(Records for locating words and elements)

┄┄┄┄┄┄

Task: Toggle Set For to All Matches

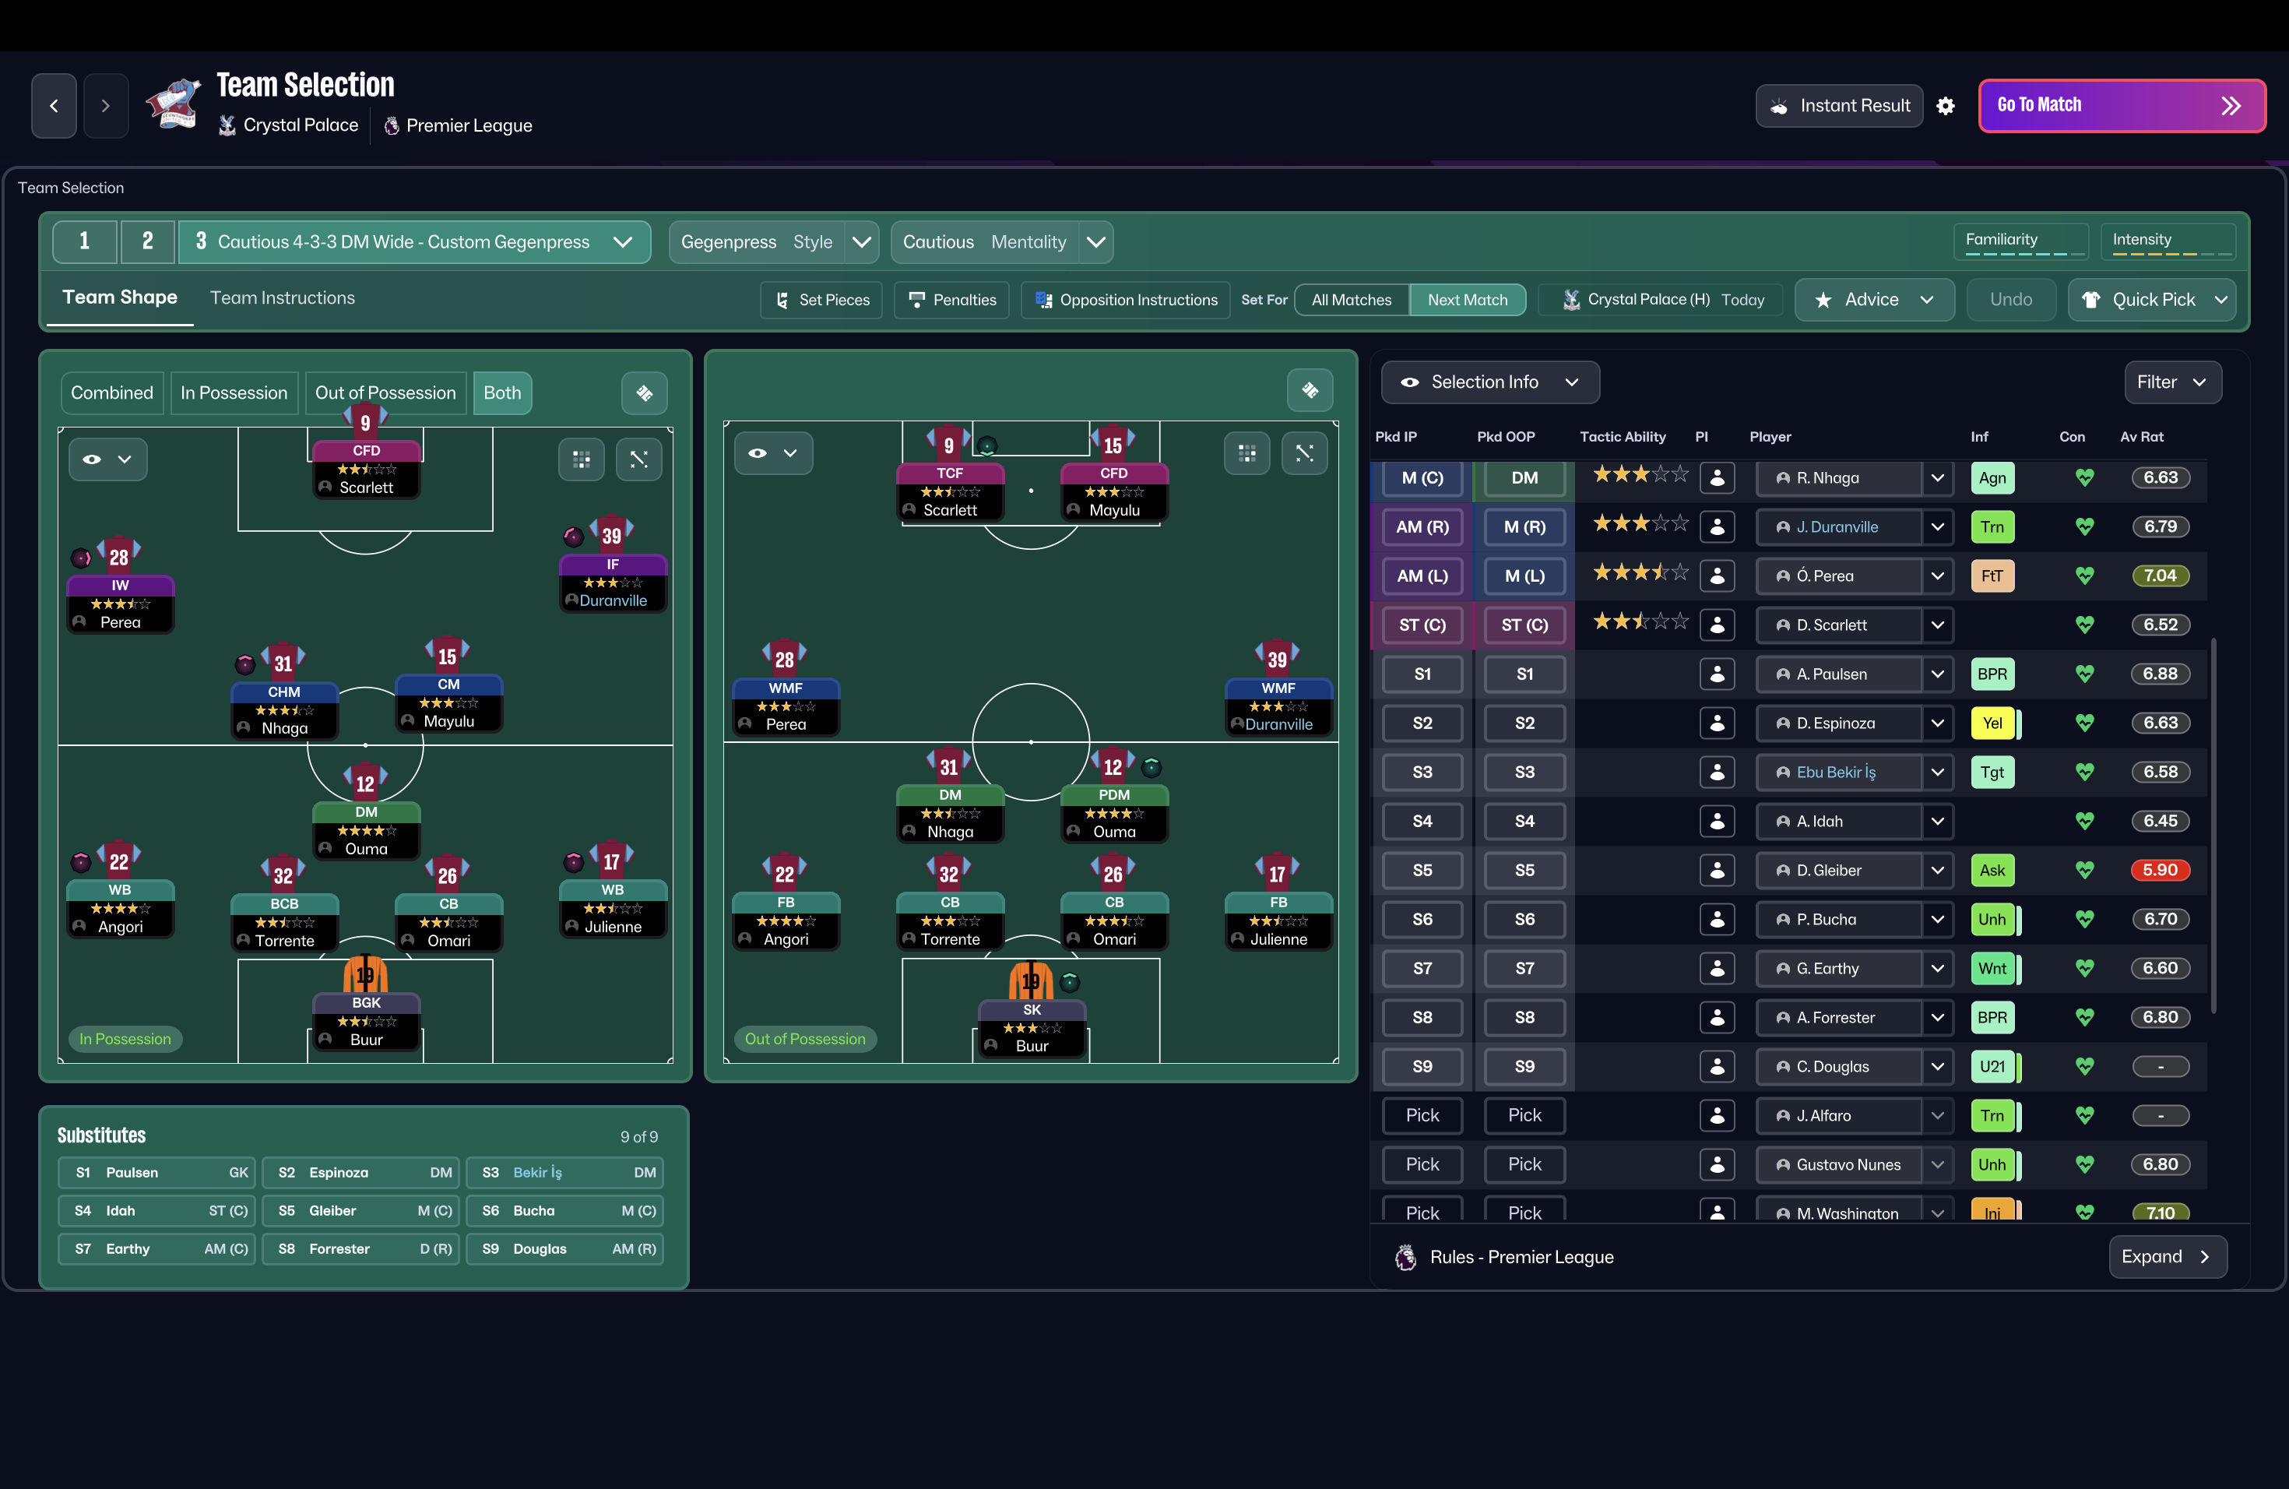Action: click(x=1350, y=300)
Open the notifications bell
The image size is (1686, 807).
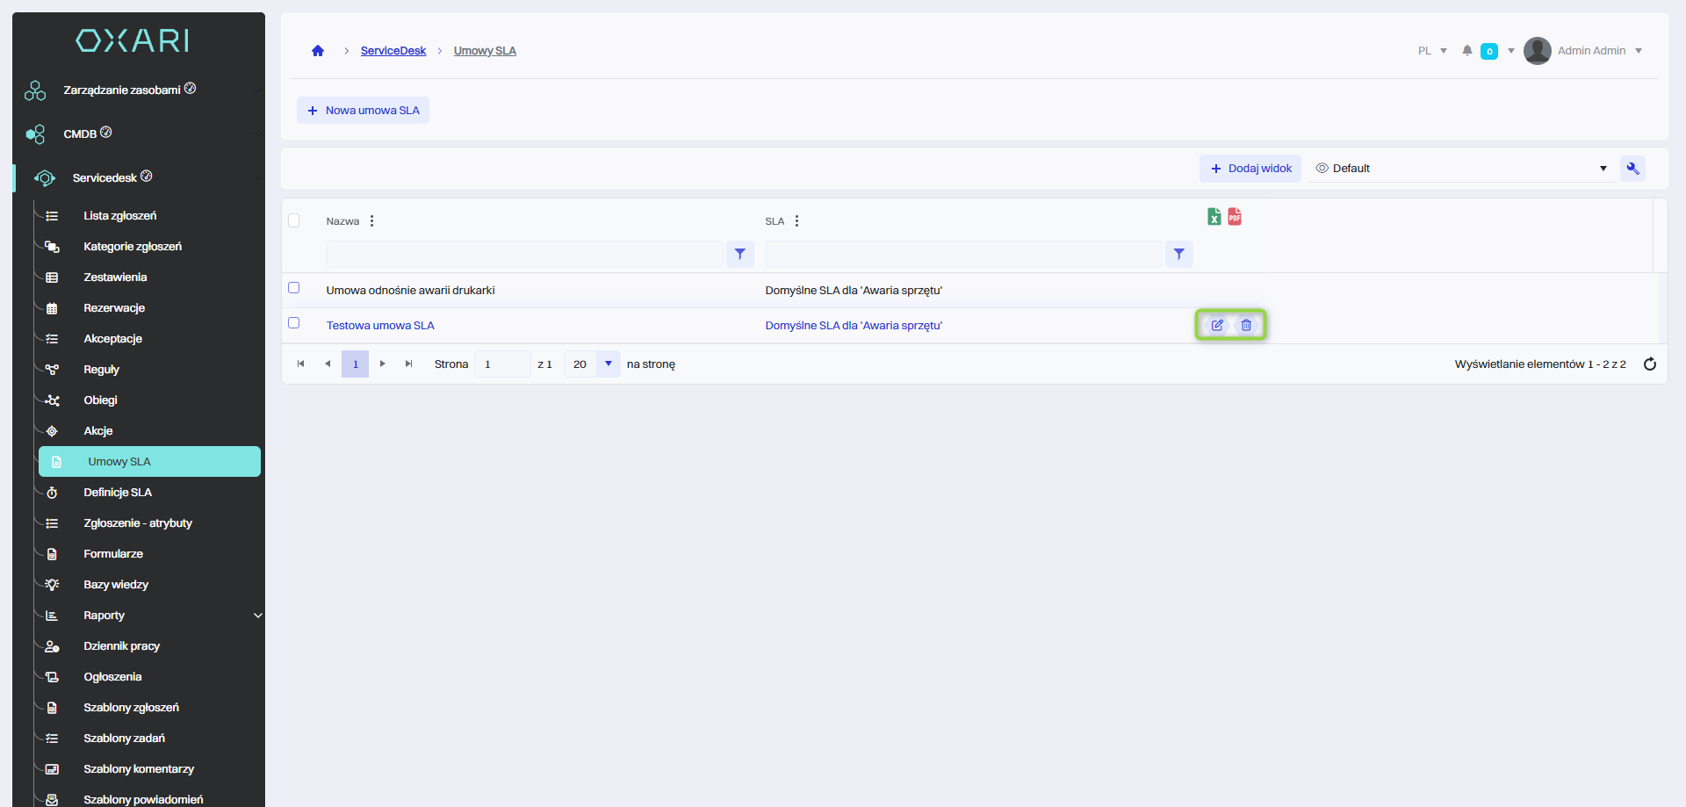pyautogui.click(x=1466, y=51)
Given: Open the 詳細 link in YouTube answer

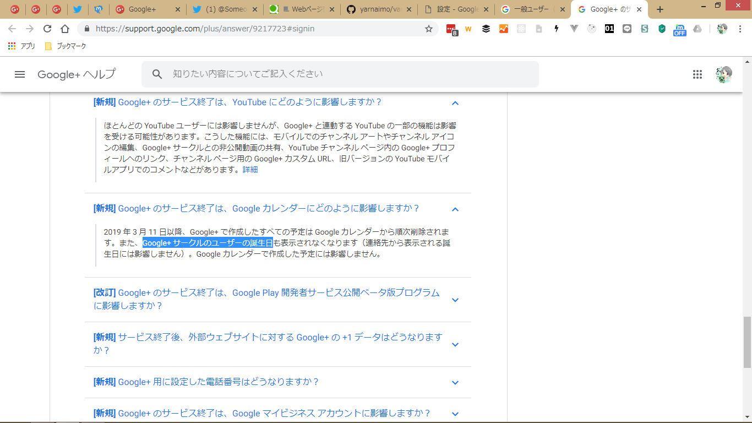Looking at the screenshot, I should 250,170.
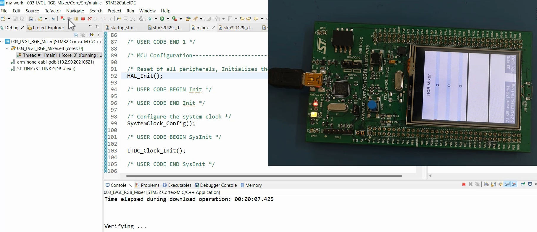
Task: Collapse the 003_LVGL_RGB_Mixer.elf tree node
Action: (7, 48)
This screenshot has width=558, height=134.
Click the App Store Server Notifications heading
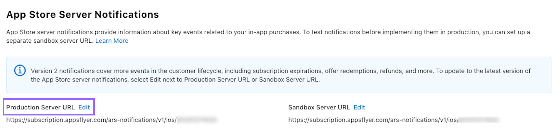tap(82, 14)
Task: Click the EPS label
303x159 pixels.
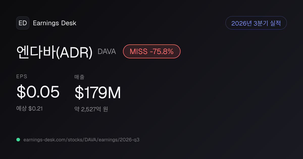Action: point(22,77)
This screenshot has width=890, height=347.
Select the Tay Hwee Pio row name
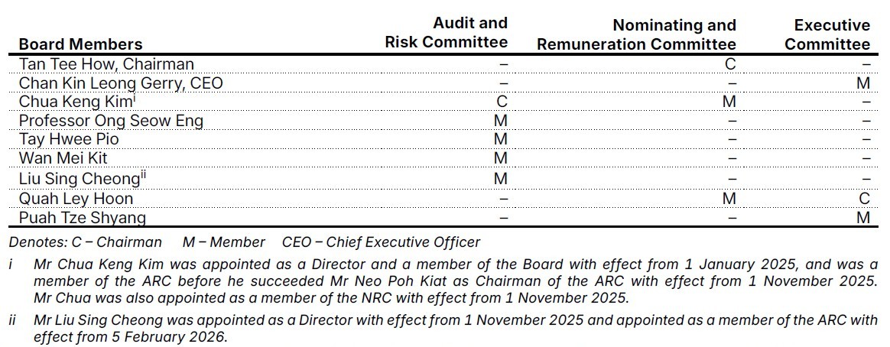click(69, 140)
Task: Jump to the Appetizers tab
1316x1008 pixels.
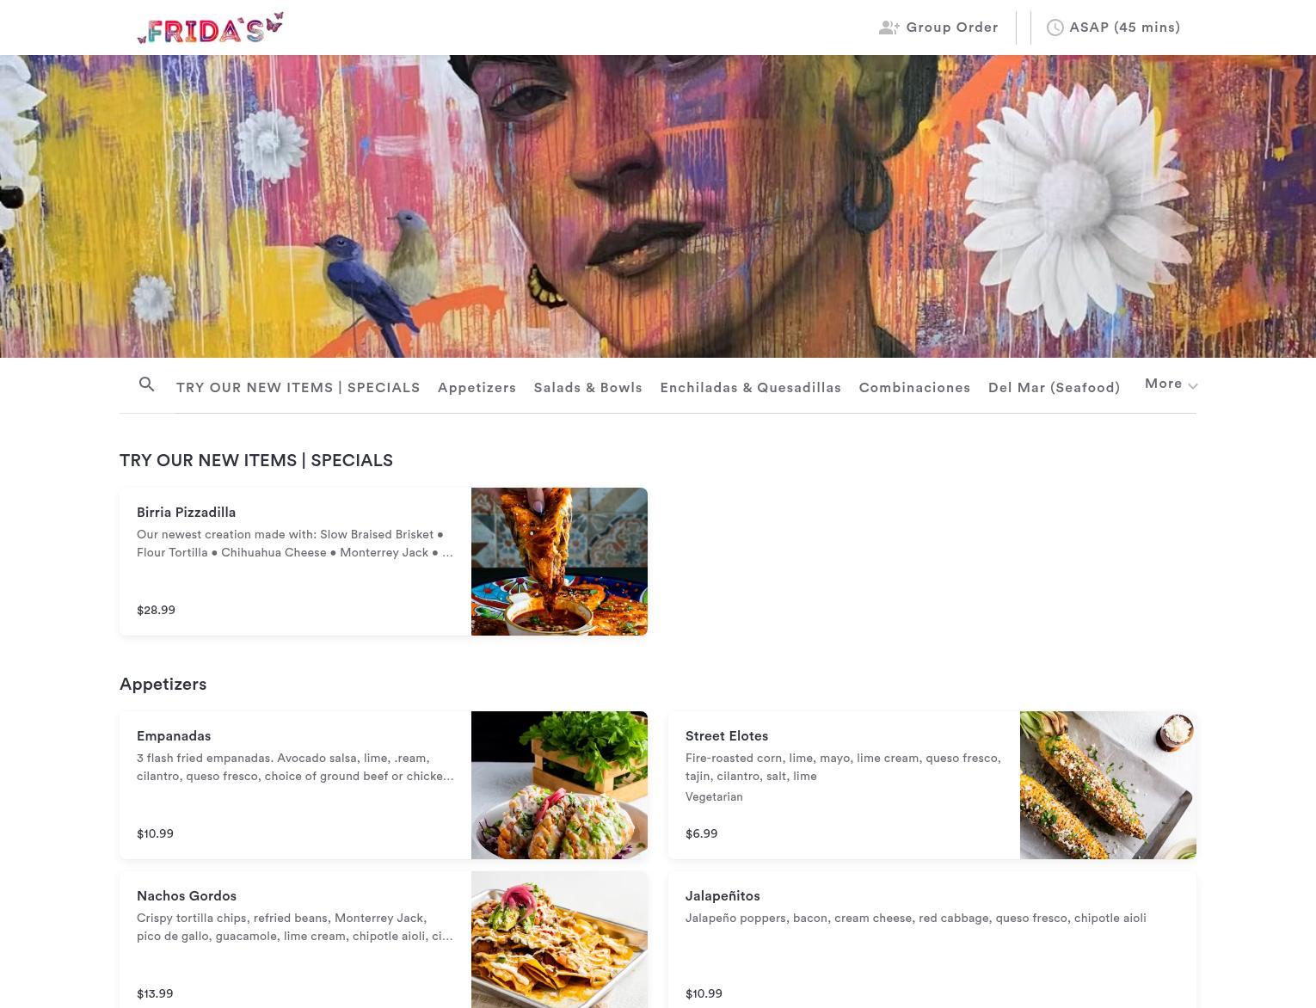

┄┄┄┄┄┄

## [WHAT IS NEEDED]
Reproduce every line of the data above word for word, leaving out the pictures.

## [FINAL ANSWER]
Task: Toggle Set For to All Matches

Action: click(x=1350, y=300)
Open the notifications bell
The image size is (1686, 807).
pyautogui.click(x=1466, y=51)
Given: Open the 詳細 link in YouTube answer

Looking at the screenshot, I should 250,170.
Task: Collapse the 003_LVGL_RGB_Mixer.elf tree node
Action: (7, 48)
This screenshot has width=558, height=134.
Click the App Store Server Notifications heading
tap(82, 14)
Task: Click the EPS label
303x159 pixels.
Action: point(22,77)
This screenshot has width=890, height=347.
Select the Tay Hwee Pio row name
click(69, 140)
Task: Jump to the Appetizers tab
1316x1008 pixels.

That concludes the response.